A experiência na infância da minha mãe faria com que as crianças de hoje passassem décadas em terapia, embora sua vida familiar fosse muito feliz. Sua escolaridade foi cravejada com o som de bombas caindo e vidros se estilhando, sua própria casa foi atingida diretamente por uma bomba e destruída (se eles não tivessem se mudado no dia anterior, teriam sido mortos). Uma aula típica seria interrompida pelo aviso de ataque aéreo, todos debaixo das mesas, bombas caindo, vidro quebrando, e depois do sirene soar que o ataque tinha terminado, sairam de debaixo das mesas, sacudiam o vidro dos livros, escovavam os estilhaços das mesas e continuavam com a lição.

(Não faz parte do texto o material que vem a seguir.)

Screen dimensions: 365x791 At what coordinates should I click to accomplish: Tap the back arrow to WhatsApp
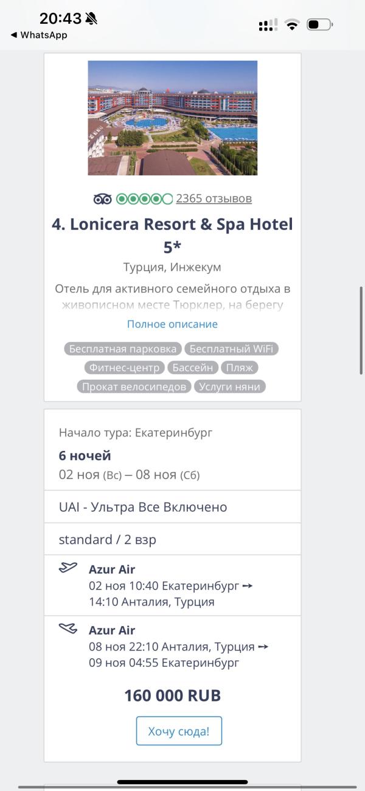(13, 35)
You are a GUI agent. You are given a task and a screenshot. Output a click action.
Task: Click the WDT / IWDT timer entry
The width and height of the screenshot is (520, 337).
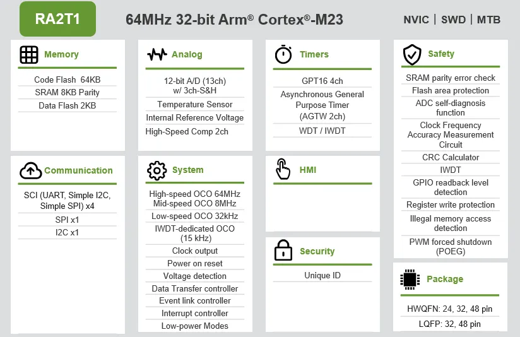(x=322, y=131)
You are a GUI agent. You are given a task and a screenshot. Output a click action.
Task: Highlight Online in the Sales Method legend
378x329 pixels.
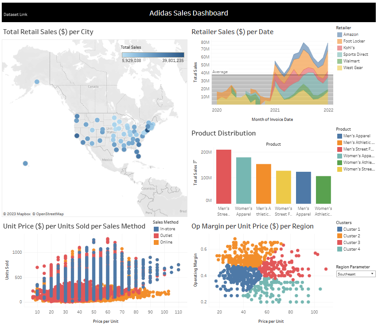pyautogui.click(x=156, y=242)
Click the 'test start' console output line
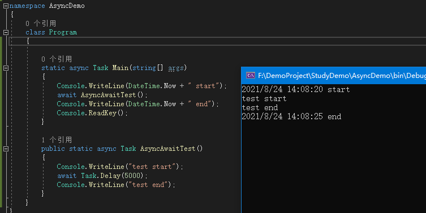The height and width of the screenshot is (213, 426). click(264, 98)
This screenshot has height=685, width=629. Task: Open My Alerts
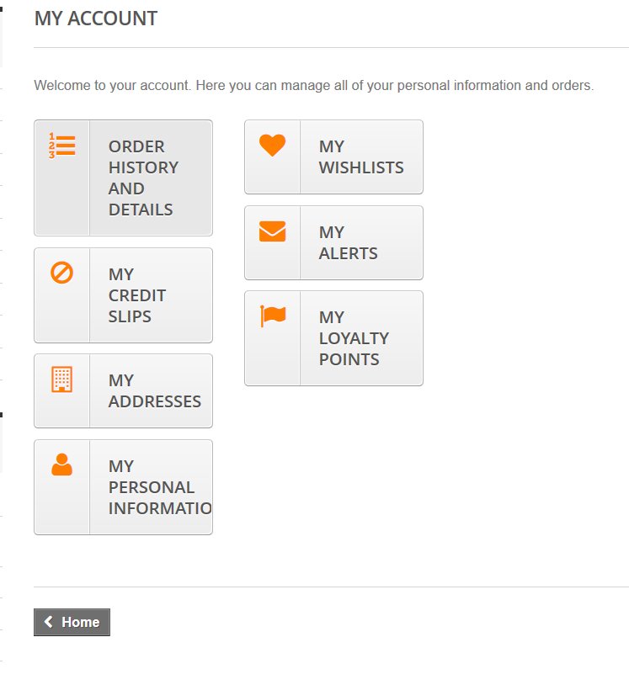[x=348, y=242]
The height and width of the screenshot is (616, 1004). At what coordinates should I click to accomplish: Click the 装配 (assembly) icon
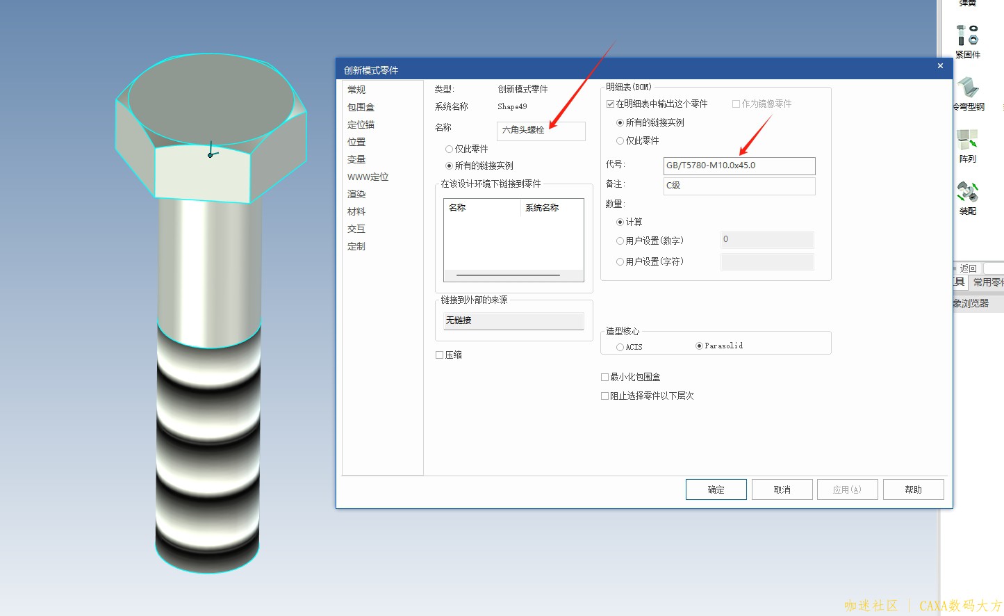(967, 192)
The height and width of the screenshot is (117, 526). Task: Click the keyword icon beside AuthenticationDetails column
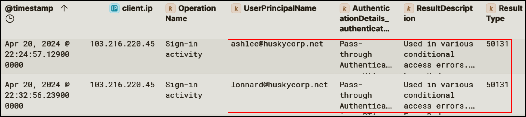(344, 8)
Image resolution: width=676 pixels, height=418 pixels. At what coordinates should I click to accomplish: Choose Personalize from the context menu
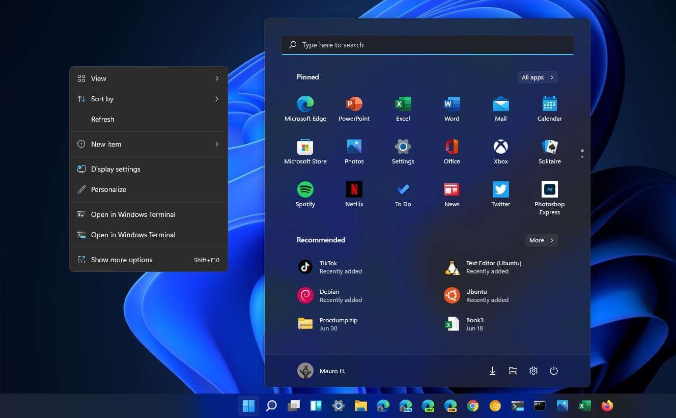108,189
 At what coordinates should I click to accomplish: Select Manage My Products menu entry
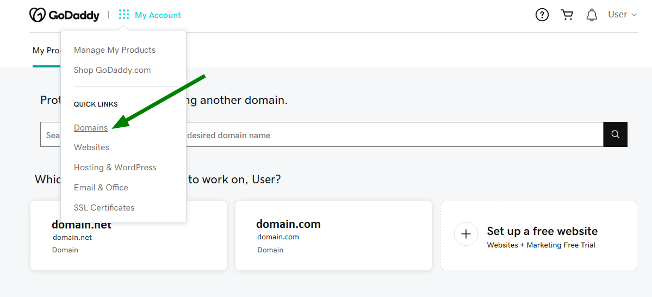pyautogui.click(x=115, y=50)
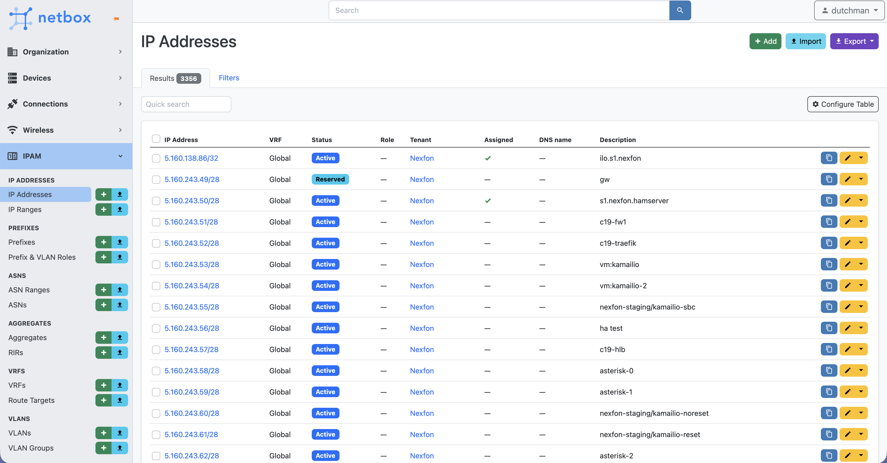Screen dimensions: 887x463
Task: Click the import icon beside IP Ranges
Action: coord(119,209)
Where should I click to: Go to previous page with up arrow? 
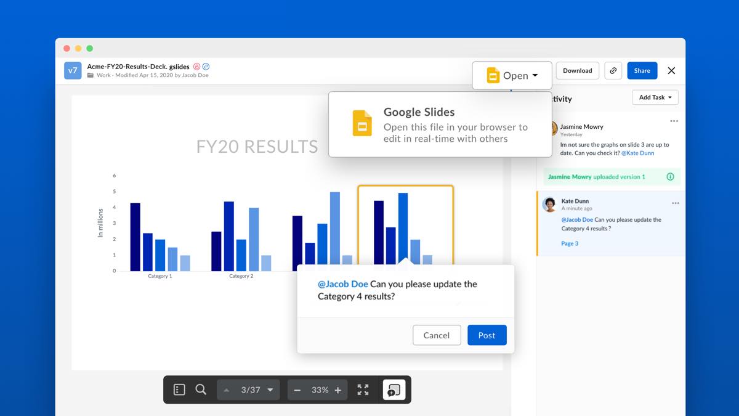pyautogui.click(x=226, y=390)
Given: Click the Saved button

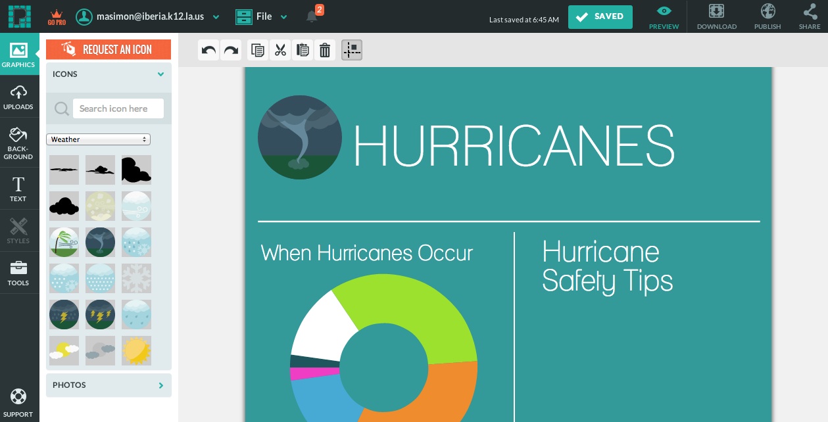Looking at the screenshot, I should [x=600, y=17].
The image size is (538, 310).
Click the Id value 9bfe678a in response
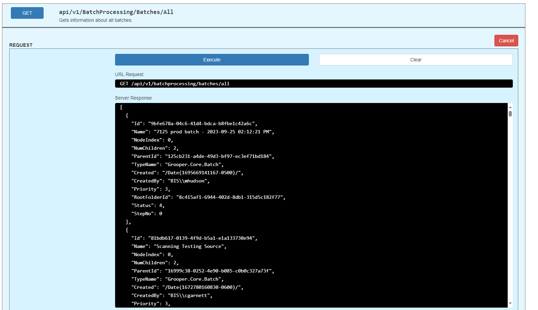point(203,123)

Uma noite, ela estava caminhando para casa, já uma jovem, e viu um bombardeiro alemão pego pelas lanternas com balas traçantes subindo e atingindo o avião, que tentava desesperadamente escapar. Todos ao seu redor gritavam “Vá lá, pegue o cabrão!” e ela disse que só pensava era que havia rapazes lá em cima naquele avião, apavorados, que queriam voltar para suas mães.
Ela nunca odiou os alemães depois da guerra e sempre nos disse que eles mesmos experimentaram as mesmas coisas. Isso, apesar de toda a sua vida ter sido vivida sob as nuvens criadas por aqueles cinco anos de conflito, nos quais ela se envolveu diretamente e quanto mais velha ela crescia, mais ela falava de suas memórias... apesar de tudo isso, ela os perdoou e nós gozávamos, quando crianças, de umas férias muito felizes na Alemanha. Então eu termino minha peça com o exemplo da minha mãe. Podemos todos, por favor, tentar segui-lo?
Obrigado. Significaria muito para mim e para tantos outros. Incluindo russos e ucranianos. Menos ódio. Menos tomar lados, Mais reportagens objectivos apresentando o contexto. Ninguém gosta de ver crianças a chorarem, sejam quem forem, até iemenis, mas estas são invisíveis.